▶ _Jobs_
1 > In the forum post, which church does Jenny attend?
2 > Copy the forum post from "that being said, I" up to and including "until Oct. :()", swapping "discourage" for "bother".

▶ _Excerpt provided_
+++++
Instead of launching into a huge debate about whether or not it's polite to word threads in a particular way, we should just answer the question or find another thread to participate in. This is the family's first trip to Disney, so I hope we all can just welcome them into the Disney family and not blast them for wanting to spend time with other families.

Other threads exist where a group is purposely left out (the democratic and republican threads both ask the other side not to post and start debates), and there's not much of a problem there. Politics and religion are touchy, but what I've noticed is that the Christian posters have been, from what I can recall without going back to re-read, polite and merely trying to advocate for being allowed to spend time with whomever we choose. I'm sure no one meant any offense at what is being said... let's just celebrate that another family found Disney!

If you don't like what's being said, just ignore the thread. No offense is meant, but no one should have to apologize for their beliefs or lack thereof. I believe in the truth of the Bible and all it contains, but no one owes me an apology for why they reject it, doubt it, or embrace it. As bytheblood said, this is not a perfect world so we're not all going to see eye-to-eye. We can work to make sure we all just agree to disagree though, which i think should be our attitude here. I won't ask anyone to apologize for believing or not believing in my God, but I will ask that you also do not expect me to apologize for believing what I do. I may get flamed for this, but oh well. That's the risk you take when you post in these threads.

that being said, I hope the OP has a GREAT time in a GREAT place. don't let this thread discourage you; people from all groups visit this place and have a wonderful, amazing time.

Oh, and threads for Christians, Jews, Muslims, etc. would be cool!

Jenny (attends Heritage Baptist Church in Ohio and won't be back until Oct. :()
 
I didn't mean to start any of this, or open this can of worms, but I should know better than to open my big mouth.
+++++
▶ _Supplied information_
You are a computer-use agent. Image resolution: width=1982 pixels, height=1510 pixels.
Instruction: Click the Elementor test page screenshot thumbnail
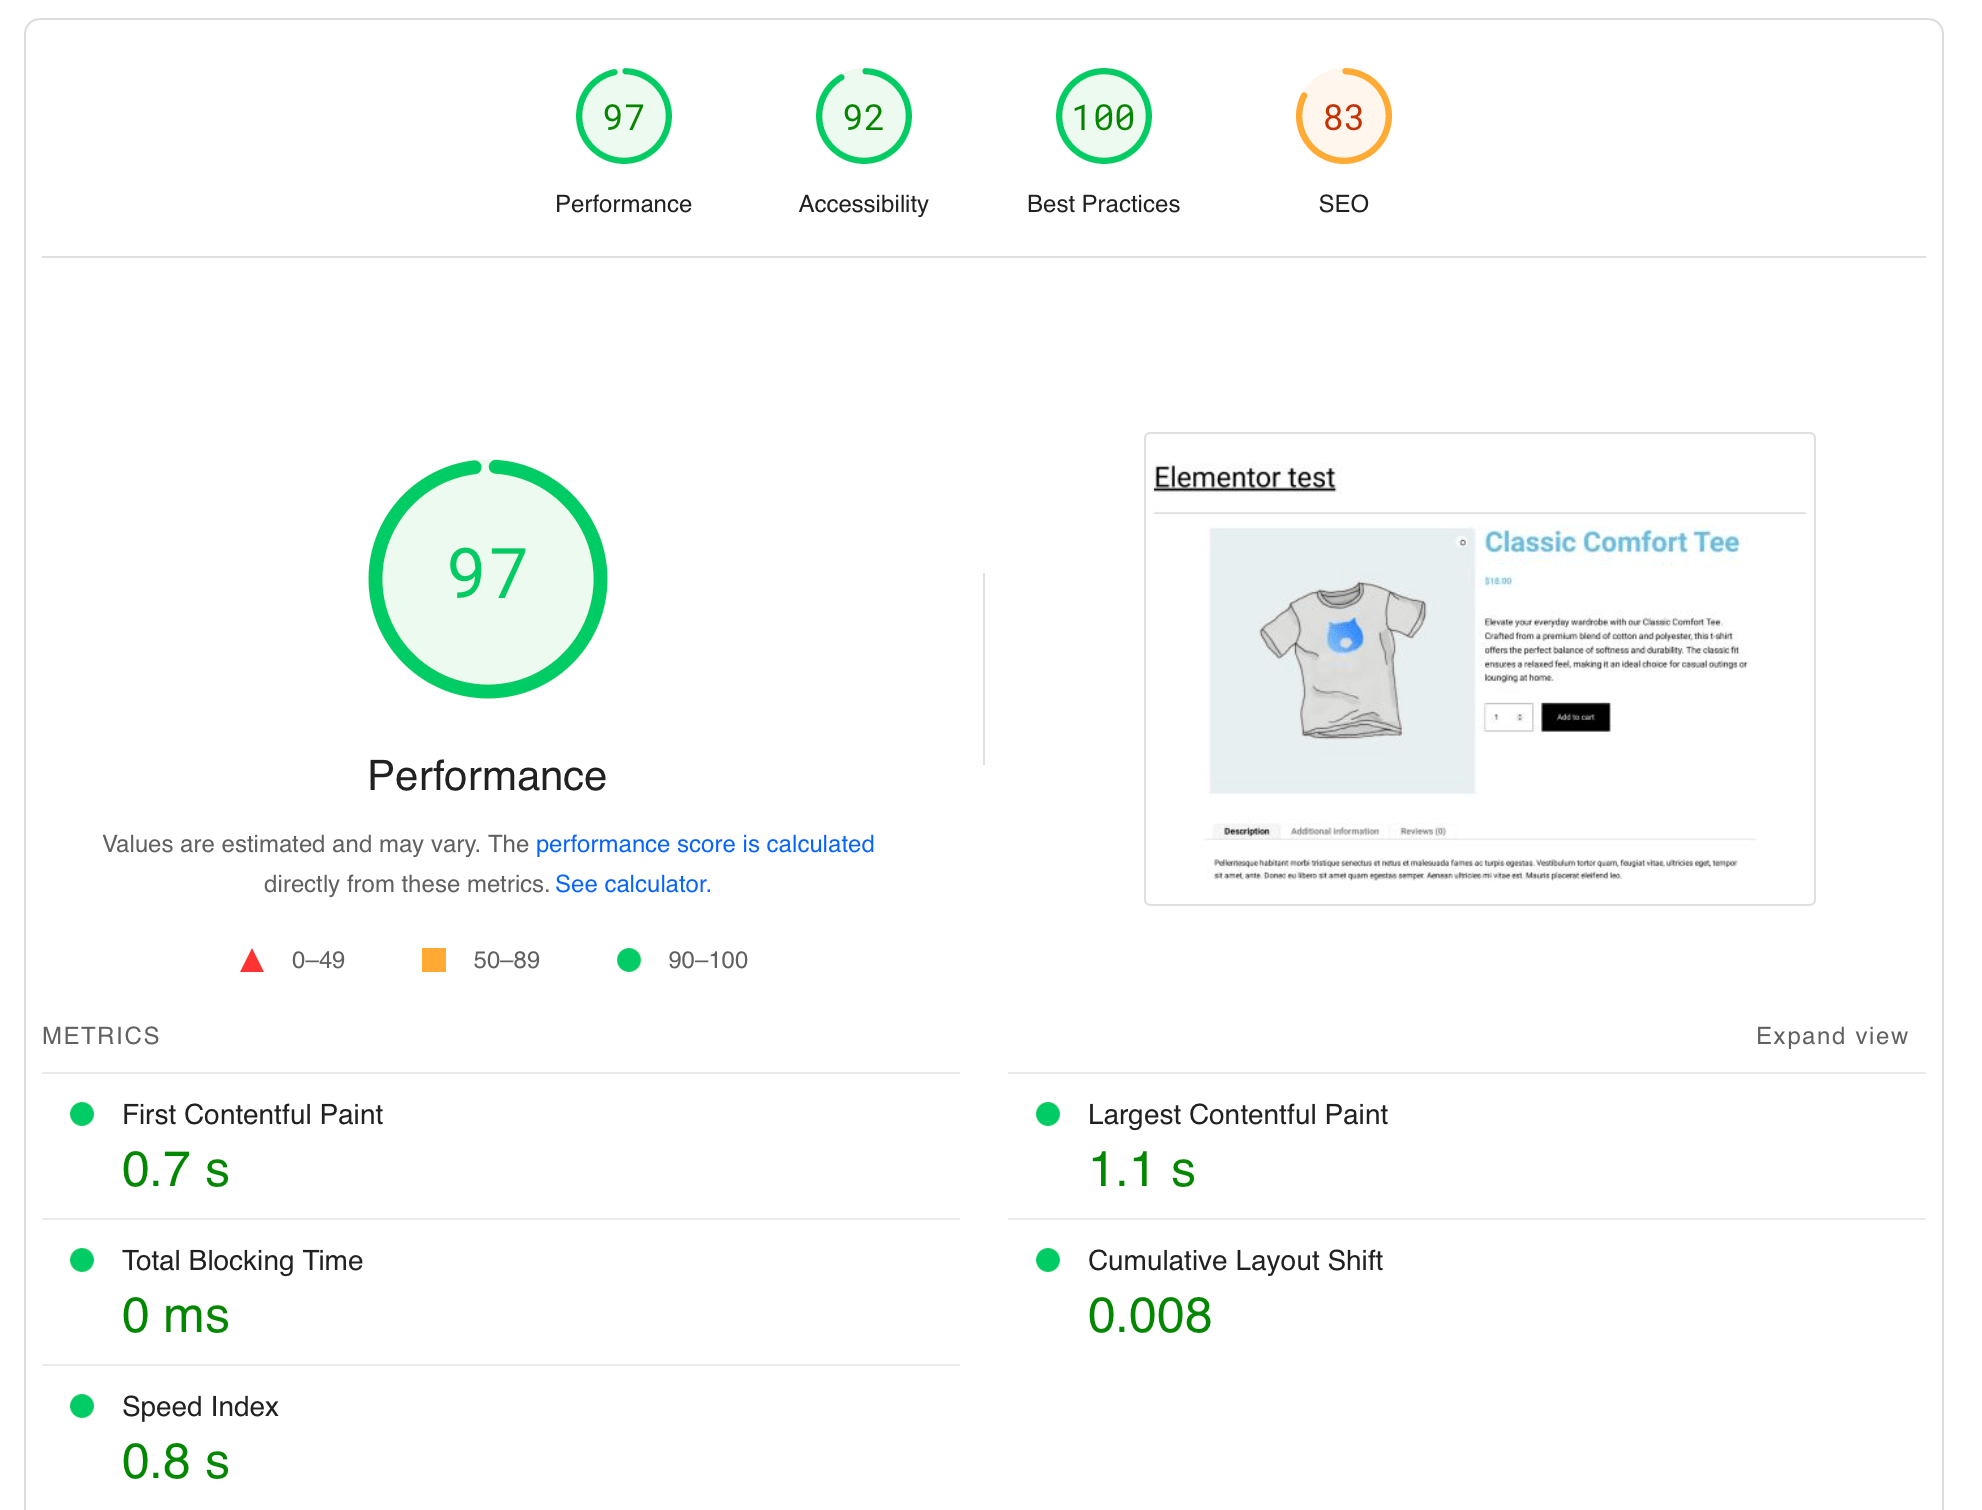pyautogui.click(x=1479, y=669)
+++++
▶ _Results in order_
1 > Heritage Baptist Church in Ohio.

2 >
that being said, I hope the OP has a GREAT time in a GREAT place. don't let this thread bother you; people from all groups visit this place and have a wonderful, amazing time.

Oh, and threads for Christians, Jews, Muslims, etc. would be cool!

Jenny (attends Heritage Baptist Church in Ohio and won't be back until Oct. :()